人は無くなって初めてその大切さを思い知る。思い知って、後悔する。どうして後悔するような事態に陥るのか…それを言い出しちまったら終ェだが。
「…嘘だろ、」
俺は信じられないものを見た。…いや、本音を言えば信じたくないものを見た。
…あいつが働く大江戸スーパー。行き付けだったのにパッタリと行かなくなったのには理由がある。
いや…単に、行きづらかっただけ。怒らせて、逆ギレして、フラれた手前顔なんて見せらんなくて。
でもそれでも顔を見たくて、前を通ったり、髪も伸びてないのにわざとスーパーの向かいの美容室に通ったり。遠回りなことをやったりして。
一目でも彼女を見ようとしてた。自分のことをまだ好きでいてくれるかもしれない彼女を、探していたくて。
…そうだ。もしかしたらこれは、そんなことしか出来ずに引きずってる俺に対する罰なのかもしれない。

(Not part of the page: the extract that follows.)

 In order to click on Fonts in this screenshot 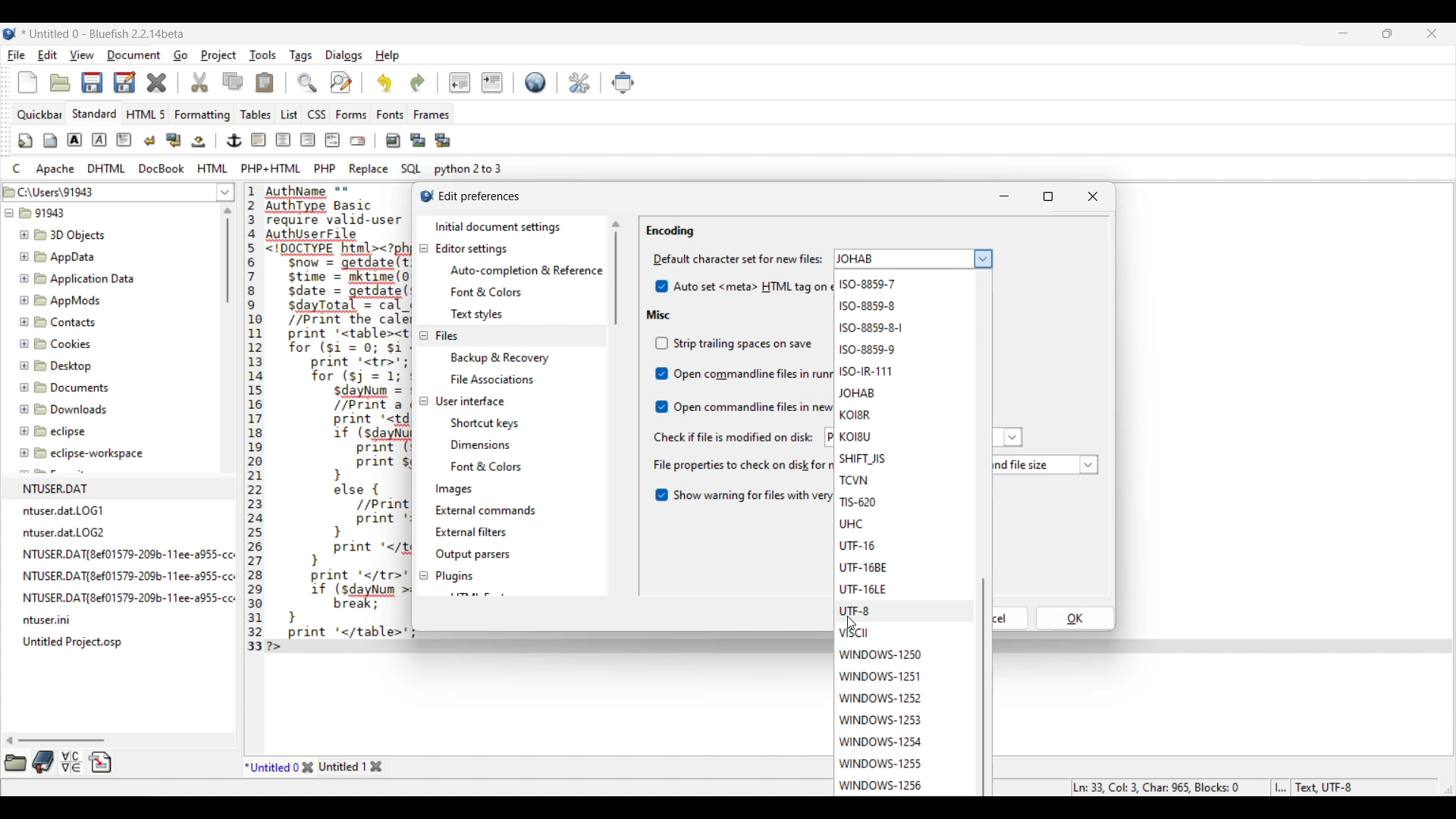, I will do `click(390, 114)`.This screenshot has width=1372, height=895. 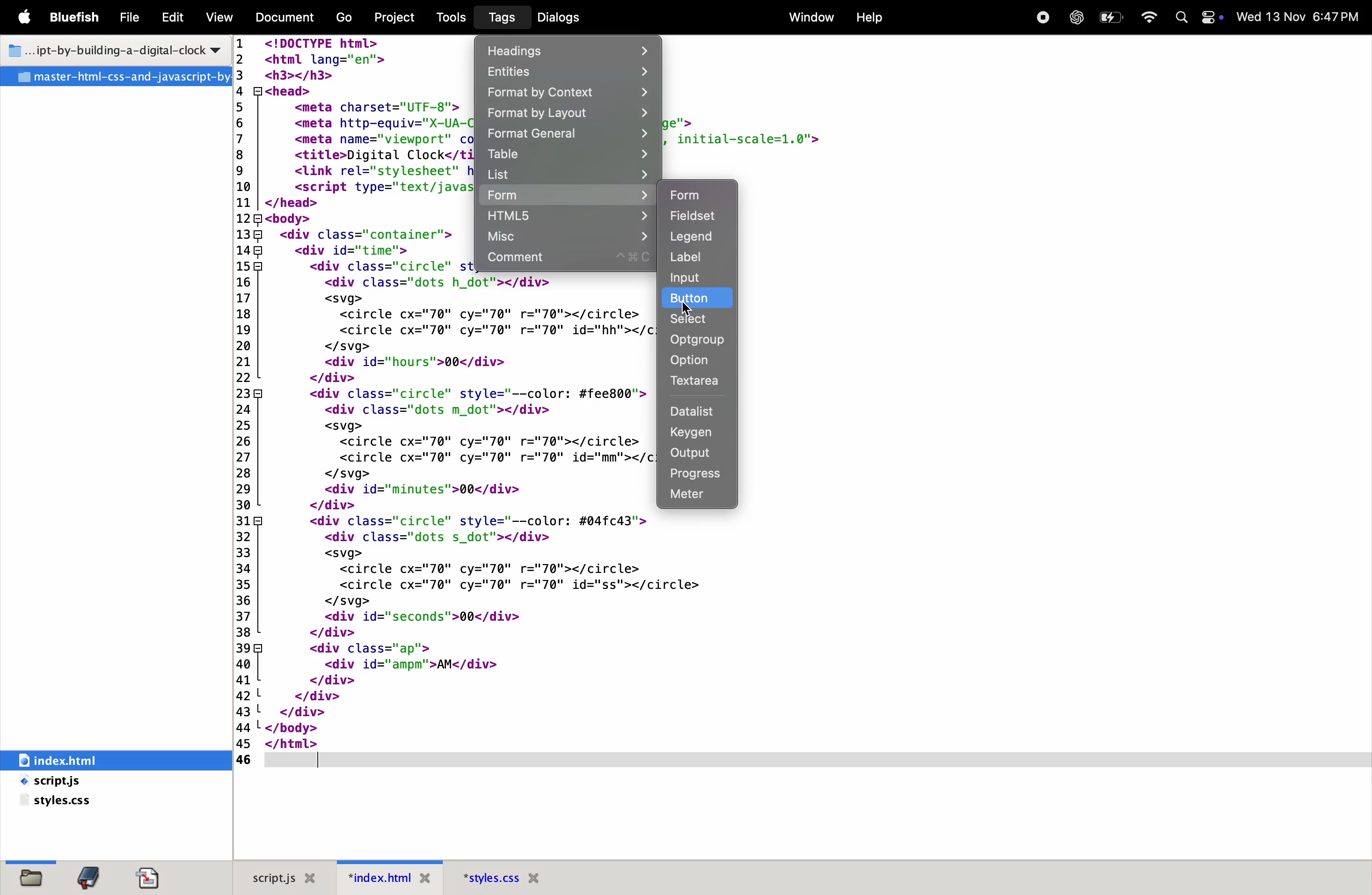 What do you see at coordinates (699, 383) in the screenshot?
I see `text area` at bounding box center [699, 383].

スーパーから出てきた彼女。隣には、俺の大嫌いなあの男。二人は幸せそうに笑い合って、手を繋いで。身を寄せ合いながら歩いていく。信じられなかった。付き合ってるだなんて思いもしなかった。
そこで気が付いた。あァ、俺、もういらないんだって。
そう思ったら途端に襲う脱力感。…何してたんだ、俺は。今までずっと。何だったんだ、この数ヶ月。俺、毎日毎日なにしてた?酒飲んで、パチンコして、気まぐれに女抱いて。
「…なんだよ、それ」
そんな自分を、もしかしたら好きでいてくれるかもしれないなんて…その考え事態が間違っていた。バカだ、俺は本当のバカだ。
「…ナマエ、」
ごめん…本当にごめん。謝るの遅くてごめん。自分勝手なこと言ってごめん。…あの日、お前のこと泣かせてごめん。
後悔してる。お前を手放したこと。さよならを残して出ていったお前を追いかけなかったこと。
…たかをくくってたんだ。2、3日したら、けろっとした顔して帰ってくるだろって。
悪かった。俺が本当に悪かった。謝る。いや、謝ります。土下座でもなんでもします。
いや、それでもすまないよな…分かった、言うことちゃんと聞く。仕事だってサボらずちゃんとする。
ジャンプ溜まったら捨てても良いよ。いや、自分で捨てに行きます。…夜、飲みにも行かない。ナマエ以外の女と飲まないから。だから、だからさ。
帰ってきて。俺んとこに帰ってきてよ。そんな奴の前で笑わないで俺の前でだけ笑ってよ。
銀ちゃん、てお前の声で呼んで。じゃないと、じゃないとさァ…
「…ヤベェ、雨降ってきた」
このどしゃ降りは、止みそうにねェよ。